The popularly named "ruins" of the Cathedral were covered by ivy and weeds. Works were not restarted until 1946, once the Spanish Civil War had ended. They were economically helped by the bishop Carmelo Ballester Nieto and directed by the architect Miguel de Apraiz Barreiro, Julián's son.

Construction proceeded slowly, respecting the initial style but incorporating the new techniques of concrete and artificial stone. In 1949 the ambulatory and lower part towards the transept were completed. By 1952 the high nave of the presbytery, the north side portal and a low tower, instead of the original dome, were built. Between 1960 and 1963 the windows made in the first period were placed, and the ambulatory reliefs by the artist :es:Enrique Monjo. Between 1964 and 1969 the rest of the cathedral was covered without adding external buttresses, unnecessary due to the lightening and strengthening due to the use of new materials mentioned above.

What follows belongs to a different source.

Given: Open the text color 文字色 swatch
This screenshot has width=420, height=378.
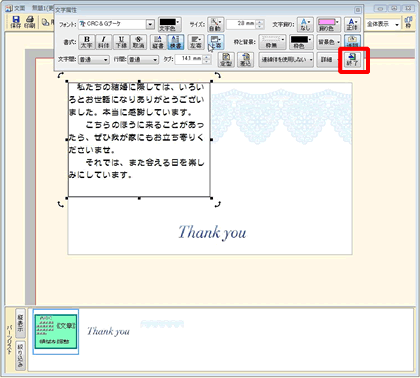Looking at the screenshot, I should click(169, 24).
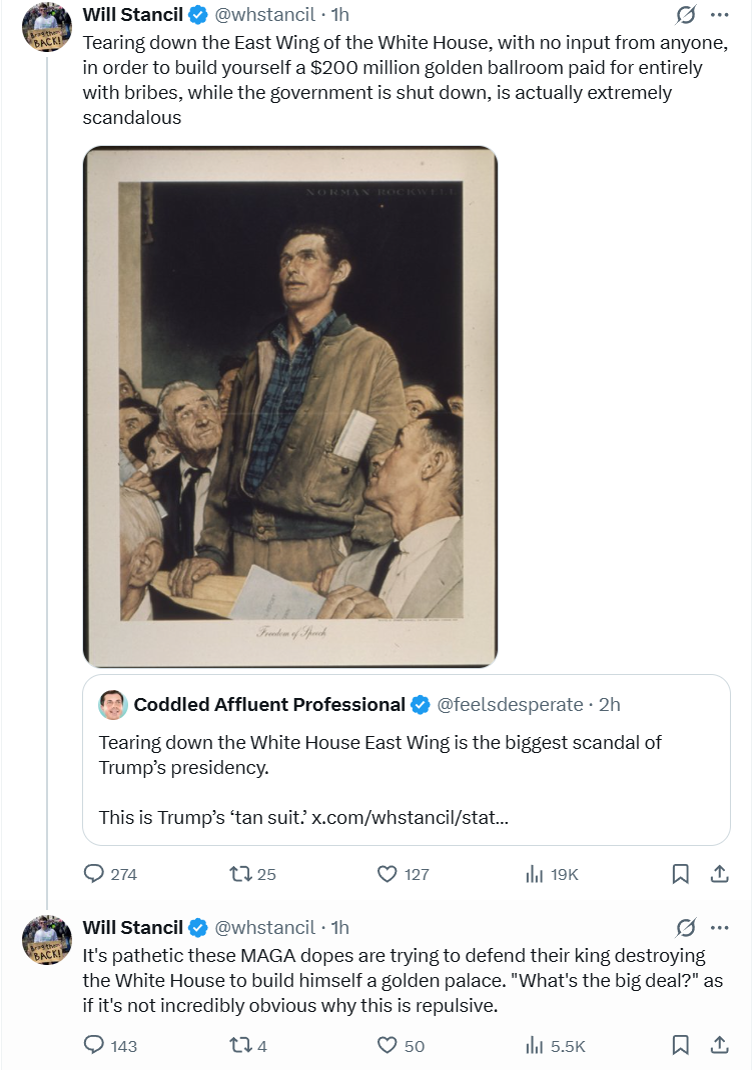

Although unfinished, the temple was consecrated on 24 September 1969 by the papal legate Cardinal Dell'Acqua, accompanied by several archbishops and Spanish bishops, and in the presence of the head of state, General Francisco Franco, his wife and almost all of the government.

This work was completed in 1973, while the head of the diocese was Bishop Francisco Peralta, thanks to the confluence of financial allocations from the Provincial Council of Alava, the Ministry of Housing and numerous private donations.

== Description ==
The building, of imposing proportions, has 5 longitudinal naves, one main and four side naves, a crossing of three naves, an apse aisle with two naves with seven apsidal chapels, a porch, a crypt and a sacristy. With an apse-to-portico length of 118 metres, it is 62 metres wide between the two end walls of the transept and 35 meters high on the crossing. It is the second largest church in Spain after the Cathedral of Seville. Its Latin cross is reminiscent of the Chartres Cathedral and covers an area of 5,750 square meters and can shelter 150,000 people inside.